The sulfuric acid plant consists of three sections: in the first, wet gasses are cleaned, cooled, and dried; in the second (dry gasses), sulfurous anhydride is converted into sulfuric anhydride, which is absorbed in the third and final section (strong acid) to produce sulfuric acid. Over 640,000 metric tonnes of acid are produced annually.
Copper from the Noranda converter is transferred to the converters, where most of the impurities are removed through oxidation and slagging.
Natural gas is used to remove the excess oxygen in the copper from the converters. This copper is rendered 99.1% pure and is cast into 340 kg anodes.
The copper anodes are transported by rail car or truck to the CCR Refinery in Montréal-Est for a final transformation stage. There, the copper will be purified to 99.99% and sold on the market.
Steps in copper electrorefining and anode slime treatment at the CCR Refinery
Copper is received in the form of anodes with a purity of about 99%. These plates will act as electrodes in the refining process. They are placed in an electrolyte—a bath composed of conducting elements that dissolve the copper and separate it from its impurities, which fall to the bottom of the tank. Through electroplating, copper is deposited on cathodes to obtain a new plate with a maximal level of purity. By the nature of the process, a fraction of the anode remains undissolved and is melted down (in the anode furnace) to be recast into new anodes.
In the course of the refining process, some impurities dissolve and mix into the electrolyte bath, which is periodically purified to continue to produce 99.99% pure copper cathodes.

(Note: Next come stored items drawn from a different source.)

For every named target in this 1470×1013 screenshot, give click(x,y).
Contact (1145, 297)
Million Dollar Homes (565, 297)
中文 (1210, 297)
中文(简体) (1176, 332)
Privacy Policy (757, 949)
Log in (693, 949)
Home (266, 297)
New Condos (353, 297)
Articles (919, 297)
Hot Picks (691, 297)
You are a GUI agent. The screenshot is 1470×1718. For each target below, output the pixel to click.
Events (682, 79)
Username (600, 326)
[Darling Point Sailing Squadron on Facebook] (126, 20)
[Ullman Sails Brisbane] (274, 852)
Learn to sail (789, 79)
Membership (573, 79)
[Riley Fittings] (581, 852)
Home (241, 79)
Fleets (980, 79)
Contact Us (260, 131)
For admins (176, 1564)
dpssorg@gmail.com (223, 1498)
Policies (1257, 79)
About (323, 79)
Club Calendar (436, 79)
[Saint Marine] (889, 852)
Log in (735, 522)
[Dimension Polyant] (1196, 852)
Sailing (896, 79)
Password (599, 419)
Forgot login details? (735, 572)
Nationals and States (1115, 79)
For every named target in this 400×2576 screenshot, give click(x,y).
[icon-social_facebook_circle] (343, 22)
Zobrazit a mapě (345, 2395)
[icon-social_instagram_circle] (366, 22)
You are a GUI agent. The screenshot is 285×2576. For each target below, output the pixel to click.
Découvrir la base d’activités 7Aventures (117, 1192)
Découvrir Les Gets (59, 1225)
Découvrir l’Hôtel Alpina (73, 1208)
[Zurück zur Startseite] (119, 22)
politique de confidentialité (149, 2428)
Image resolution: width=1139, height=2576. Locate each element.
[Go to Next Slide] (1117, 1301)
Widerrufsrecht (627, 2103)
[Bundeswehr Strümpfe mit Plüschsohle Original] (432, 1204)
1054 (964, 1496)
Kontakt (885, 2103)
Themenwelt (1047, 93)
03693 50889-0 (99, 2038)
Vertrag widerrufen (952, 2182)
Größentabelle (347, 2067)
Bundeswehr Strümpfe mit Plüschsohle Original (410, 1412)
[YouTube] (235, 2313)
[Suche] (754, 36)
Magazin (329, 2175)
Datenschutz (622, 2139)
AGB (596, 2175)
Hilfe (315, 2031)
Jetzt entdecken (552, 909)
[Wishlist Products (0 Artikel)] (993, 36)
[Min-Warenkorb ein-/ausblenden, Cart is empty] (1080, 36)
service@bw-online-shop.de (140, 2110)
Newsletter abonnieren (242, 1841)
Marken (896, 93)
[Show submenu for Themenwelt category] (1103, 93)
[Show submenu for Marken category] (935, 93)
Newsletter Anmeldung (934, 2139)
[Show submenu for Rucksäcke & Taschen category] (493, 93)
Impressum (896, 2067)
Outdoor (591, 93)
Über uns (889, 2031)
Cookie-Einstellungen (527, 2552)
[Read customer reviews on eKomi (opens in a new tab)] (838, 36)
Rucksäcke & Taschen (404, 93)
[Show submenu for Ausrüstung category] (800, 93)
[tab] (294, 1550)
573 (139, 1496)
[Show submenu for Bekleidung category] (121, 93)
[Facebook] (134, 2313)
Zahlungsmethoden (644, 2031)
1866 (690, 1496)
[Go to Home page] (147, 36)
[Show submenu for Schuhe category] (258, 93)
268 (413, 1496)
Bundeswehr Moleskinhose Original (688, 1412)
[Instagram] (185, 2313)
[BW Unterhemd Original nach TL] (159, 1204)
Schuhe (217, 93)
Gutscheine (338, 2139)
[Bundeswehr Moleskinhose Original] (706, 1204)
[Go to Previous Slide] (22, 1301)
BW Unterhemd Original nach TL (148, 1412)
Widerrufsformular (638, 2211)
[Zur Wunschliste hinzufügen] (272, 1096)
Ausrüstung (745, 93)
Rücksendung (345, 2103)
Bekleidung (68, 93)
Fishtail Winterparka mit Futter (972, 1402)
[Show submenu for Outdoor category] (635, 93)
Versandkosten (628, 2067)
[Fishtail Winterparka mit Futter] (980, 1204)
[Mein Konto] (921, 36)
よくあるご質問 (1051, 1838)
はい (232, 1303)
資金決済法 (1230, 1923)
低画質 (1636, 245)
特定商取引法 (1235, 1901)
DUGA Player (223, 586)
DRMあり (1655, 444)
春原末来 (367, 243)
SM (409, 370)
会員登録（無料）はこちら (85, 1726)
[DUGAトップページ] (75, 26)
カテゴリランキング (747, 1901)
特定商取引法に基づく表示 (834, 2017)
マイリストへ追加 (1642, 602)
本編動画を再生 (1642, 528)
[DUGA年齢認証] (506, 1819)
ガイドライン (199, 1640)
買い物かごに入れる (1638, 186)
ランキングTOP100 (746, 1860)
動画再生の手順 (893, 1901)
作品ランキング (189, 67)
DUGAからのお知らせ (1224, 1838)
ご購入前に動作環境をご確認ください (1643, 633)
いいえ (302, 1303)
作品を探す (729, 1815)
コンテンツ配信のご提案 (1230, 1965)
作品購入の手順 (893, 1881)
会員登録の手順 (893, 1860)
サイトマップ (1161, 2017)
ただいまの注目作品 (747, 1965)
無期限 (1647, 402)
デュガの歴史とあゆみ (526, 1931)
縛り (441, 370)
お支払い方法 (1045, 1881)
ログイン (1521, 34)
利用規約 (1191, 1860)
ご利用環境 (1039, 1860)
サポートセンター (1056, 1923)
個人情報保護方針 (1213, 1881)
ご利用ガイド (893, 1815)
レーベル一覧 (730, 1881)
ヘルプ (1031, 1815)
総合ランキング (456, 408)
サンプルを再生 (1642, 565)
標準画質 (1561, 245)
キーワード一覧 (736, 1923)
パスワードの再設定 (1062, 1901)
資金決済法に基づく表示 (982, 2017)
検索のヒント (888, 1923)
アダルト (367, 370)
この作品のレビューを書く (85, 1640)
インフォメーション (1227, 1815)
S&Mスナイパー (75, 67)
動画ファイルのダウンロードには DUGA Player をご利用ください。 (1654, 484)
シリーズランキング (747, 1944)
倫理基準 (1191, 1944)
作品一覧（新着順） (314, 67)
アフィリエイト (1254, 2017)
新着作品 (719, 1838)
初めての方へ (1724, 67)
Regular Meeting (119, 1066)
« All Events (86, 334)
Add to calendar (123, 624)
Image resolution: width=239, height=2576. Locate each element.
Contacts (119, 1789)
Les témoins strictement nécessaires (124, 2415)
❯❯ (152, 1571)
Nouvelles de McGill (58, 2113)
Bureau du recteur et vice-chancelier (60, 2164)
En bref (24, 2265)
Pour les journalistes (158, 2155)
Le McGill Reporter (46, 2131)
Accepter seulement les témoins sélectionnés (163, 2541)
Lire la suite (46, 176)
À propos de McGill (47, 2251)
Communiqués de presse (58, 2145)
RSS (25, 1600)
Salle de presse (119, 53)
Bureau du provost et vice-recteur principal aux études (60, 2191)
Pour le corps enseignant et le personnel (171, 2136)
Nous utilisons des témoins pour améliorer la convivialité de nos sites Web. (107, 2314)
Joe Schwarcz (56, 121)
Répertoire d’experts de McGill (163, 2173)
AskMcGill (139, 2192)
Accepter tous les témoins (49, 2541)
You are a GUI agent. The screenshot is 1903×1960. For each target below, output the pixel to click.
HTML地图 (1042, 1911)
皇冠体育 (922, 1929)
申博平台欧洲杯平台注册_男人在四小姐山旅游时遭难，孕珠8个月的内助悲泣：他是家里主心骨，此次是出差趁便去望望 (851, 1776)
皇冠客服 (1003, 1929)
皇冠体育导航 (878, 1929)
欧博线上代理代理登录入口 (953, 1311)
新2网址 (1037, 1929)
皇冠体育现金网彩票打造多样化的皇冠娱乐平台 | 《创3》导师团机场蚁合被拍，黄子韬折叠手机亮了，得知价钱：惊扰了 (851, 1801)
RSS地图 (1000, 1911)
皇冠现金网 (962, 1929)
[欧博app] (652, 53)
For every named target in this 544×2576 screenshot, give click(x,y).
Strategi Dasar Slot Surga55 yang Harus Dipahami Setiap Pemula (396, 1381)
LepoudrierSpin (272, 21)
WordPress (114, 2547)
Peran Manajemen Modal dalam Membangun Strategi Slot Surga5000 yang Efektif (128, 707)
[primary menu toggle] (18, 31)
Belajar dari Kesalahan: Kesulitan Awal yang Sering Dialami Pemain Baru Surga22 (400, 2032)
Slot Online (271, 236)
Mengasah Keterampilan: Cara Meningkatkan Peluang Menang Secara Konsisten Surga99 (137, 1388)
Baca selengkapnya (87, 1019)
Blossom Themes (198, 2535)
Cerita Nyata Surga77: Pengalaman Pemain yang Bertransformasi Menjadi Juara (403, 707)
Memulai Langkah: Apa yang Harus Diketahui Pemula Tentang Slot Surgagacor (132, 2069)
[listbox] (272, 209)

Impurities that are not dissolved in the electrolyte form an anode slime containing precious metals and other elements.
CCR Refinery has the equipment and expertise to process anode slime—not only what is produced in house, but also slime from other companies that are less well equipped. The slime is put into a rotary converter to separate the remaining impurities and to produce Doré anodes containing mainly precious metals.
Doré anodes are then treated in the silver refinery, where high quality (over 99.99% pure) silver ingots are produced. As with the copper, the anode slime is recovered and forwarded to the gold refinery. Through a variety of hydrometallurgical processes, high quality gold ingots (over 99.99% pure), as well as platinum/palladium concentrate, are produced and sold on the market.